Cuando cumplí quince no creí tener mucho que festejar. Era una adolescente solitaria, aburrida, tímida, miedosa y deprimida, así que cuando mis papás me pusieron sobre la mesa la clásica disyuntiva "viaje o fiesta", la respuesta fue automática: ¡VIAJE! Y es que no había mucho que pensar. ¿Quién querría ser el centro de una fiesta a la que no había a quien invitar? Me horrorizaba la idea de que los invitados serían los compadres, comadres, amigos y parientes de mis papás y tal vez sólo un par de amigos míos, de que la comida, la música y el ambiente serían al gusto también de mis papás, y me entraba una especie de ataque de terror y ansiedad. Por otro lado, siempre había sido mi sueño conocer París, Venecia, Madrid, Londres, así que el viaje me permitía huír de mi patética e hipotética fiesta y cumplir mi sueño de viajar por Europa.

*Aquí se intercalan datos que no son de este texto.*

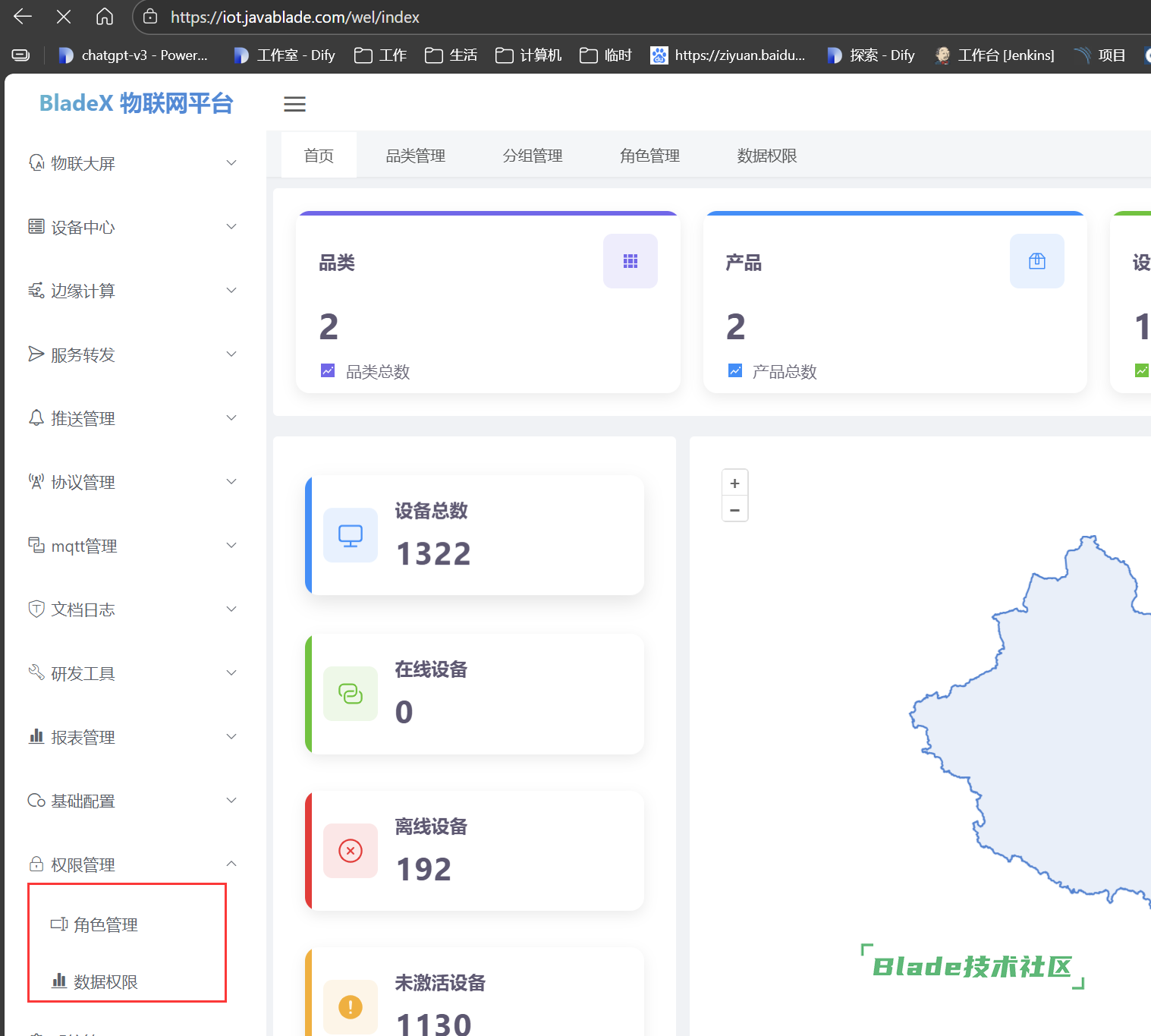Expand the 物联大屏 sidebar menu
Viewport: 1151px width, 1036px height.
133,163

Ana tiene catorce. No hace mucho el ciclo de la vida se repitió y le pusimos sobre la mesa la clásica disyuntiva "viaje o fiesta", la respuesta fue automática: ¡FIESTA! Claro está que enseguida entró en acción el mecanismo mezquino-manipulador-lohagoportubien que a veces se nos dispara a las madres de hijas adolescentes y me dispuse a tratar de convencerla de que el viaje era su mejor opción, que debía considerar que el viaje duraría de tres semanas a un mes mientras que la fiesta terminaría en unas cuantas horas, que hay que buscar experiencias enriquecedoras en la vida, que se imaginara sus fotos frente a la Torre Eiffel y la Puerta de Alcalá y el London eye y bla-bla-bla, una larga perorata de argumentos que hace veintidós años usé para hacerme el cocowash y suturarme la herida de saberme incapaz de disfrutar una fiesta de XV.

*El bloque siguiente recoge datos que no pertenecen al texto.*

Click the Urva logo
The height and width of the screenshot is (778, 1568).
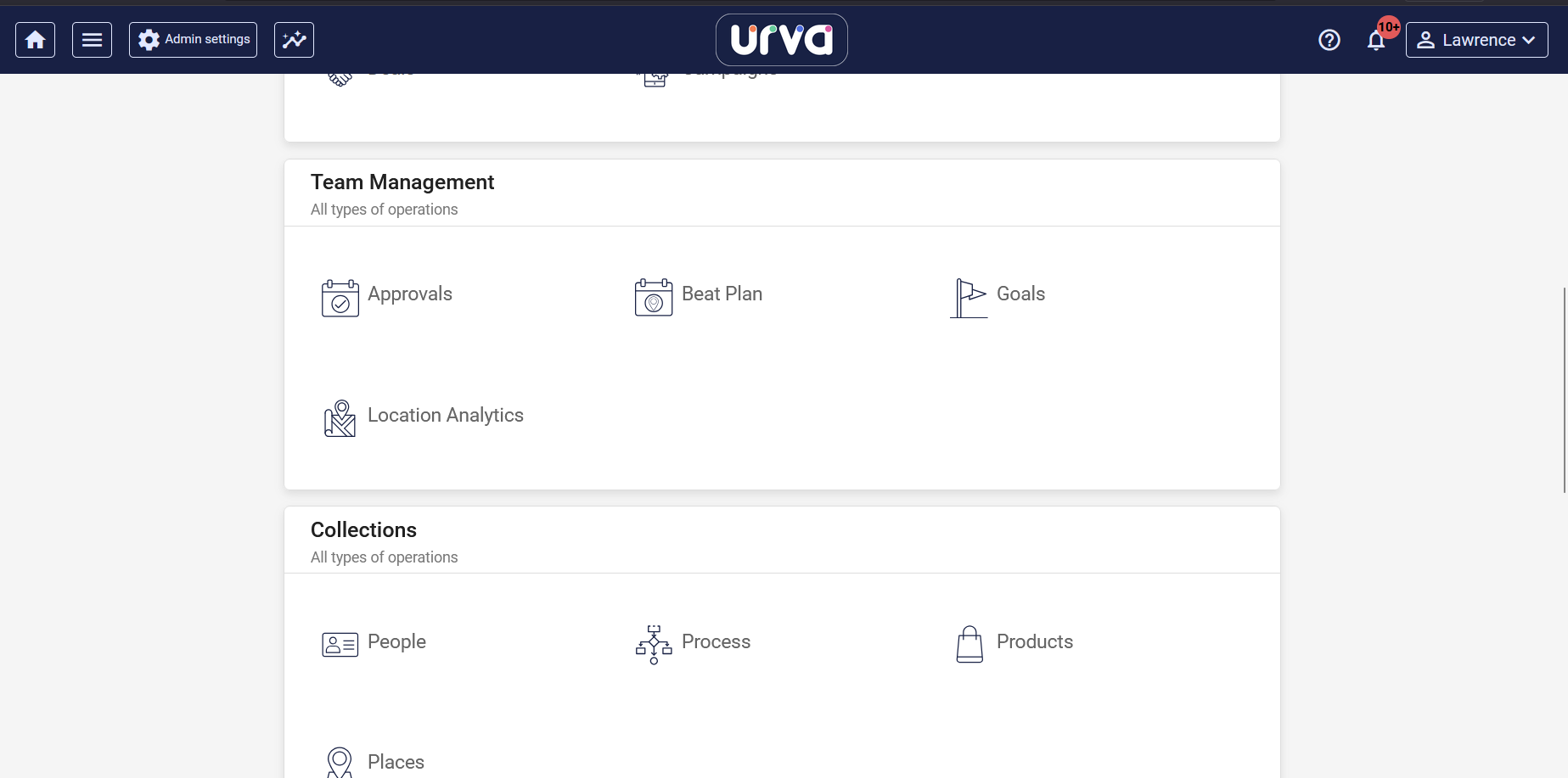tap(781, 40)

Ana fue contundente y se mantuvo firme en su decisión. Quiere ponerse un vestido largo, ser el centro de atención, sentirse la reina de la noche, bailar con sus amigos, tomarse fotos locas, maquillarse y usar tacones. Quiere brillar, que es justo lo que yo evitaba por todos los medios a su edad. Afortunadamente el angelito sobre mi hombro derecho me susurró a tiempo que mi hija tiene el derecho absoluto de decidir qué tipo de festejo prefiere aunque no coincida con mi opinión y a fin de cuentas apoyé su decisión.

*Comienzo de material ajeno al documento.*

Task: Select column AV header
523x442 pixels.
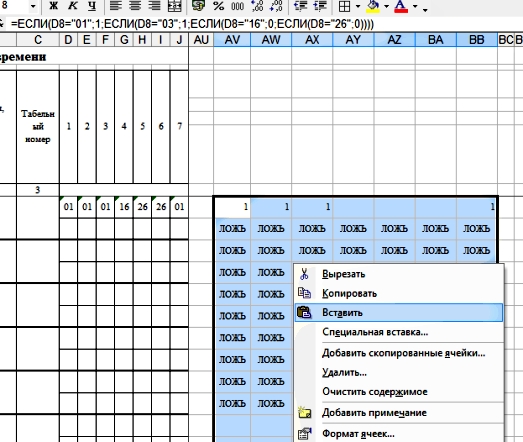Action: coord(232,40)
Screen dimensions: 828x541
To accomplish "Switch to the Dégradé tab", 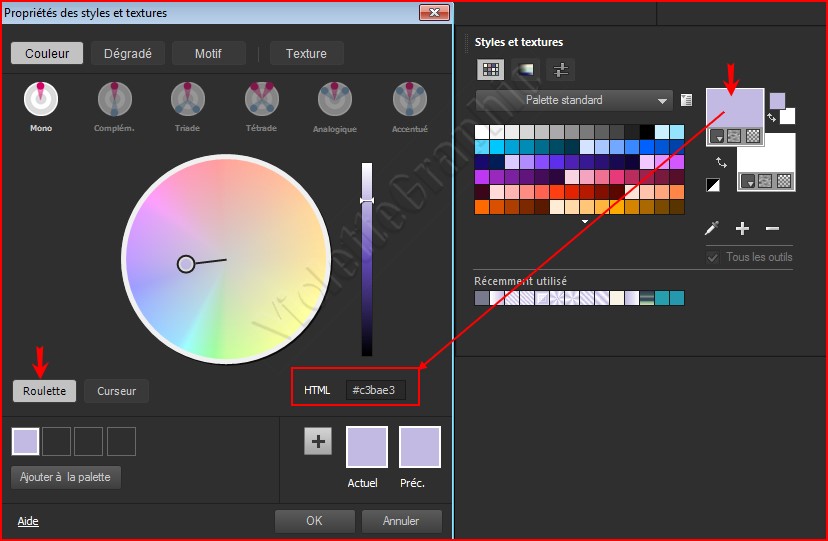I will coord(128,54).
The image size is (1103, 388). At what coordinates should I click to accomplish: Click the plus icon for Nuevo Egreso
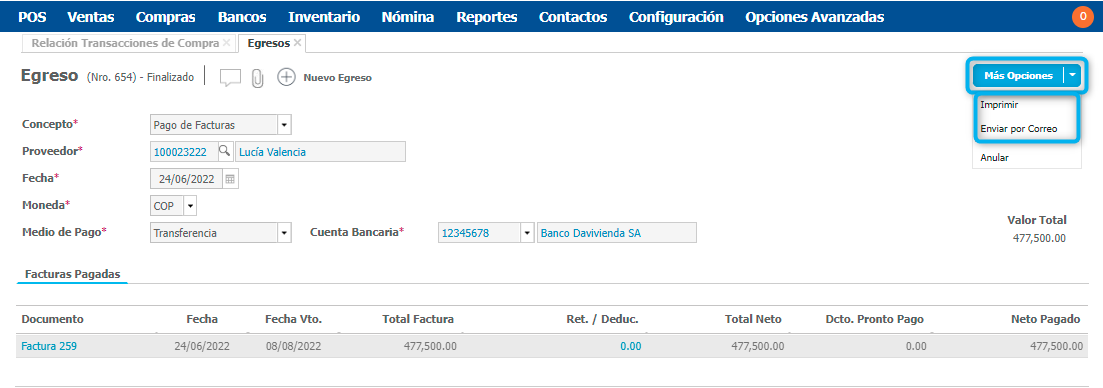pos(286,77)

Hace un par de días comenzamos con los preparativos y, sorprendentemente, me he descubierto a mí misma disfrutando del proceso, emocionándome con los planes, recortando revistas y buscando ideas en internet para la decoración, el pastel, el vestido y el largo etcétera de elementos que componen un festejo de ese tamaño.
Me alegra haber descubierto a tiempo el error que cometía al tratar de que Ana siguiera mis pasos, pero me alegra más ver como defendió su sueño, cómo no renunció, cómo peleó por él a pesar de que el contrincante era su propia madre.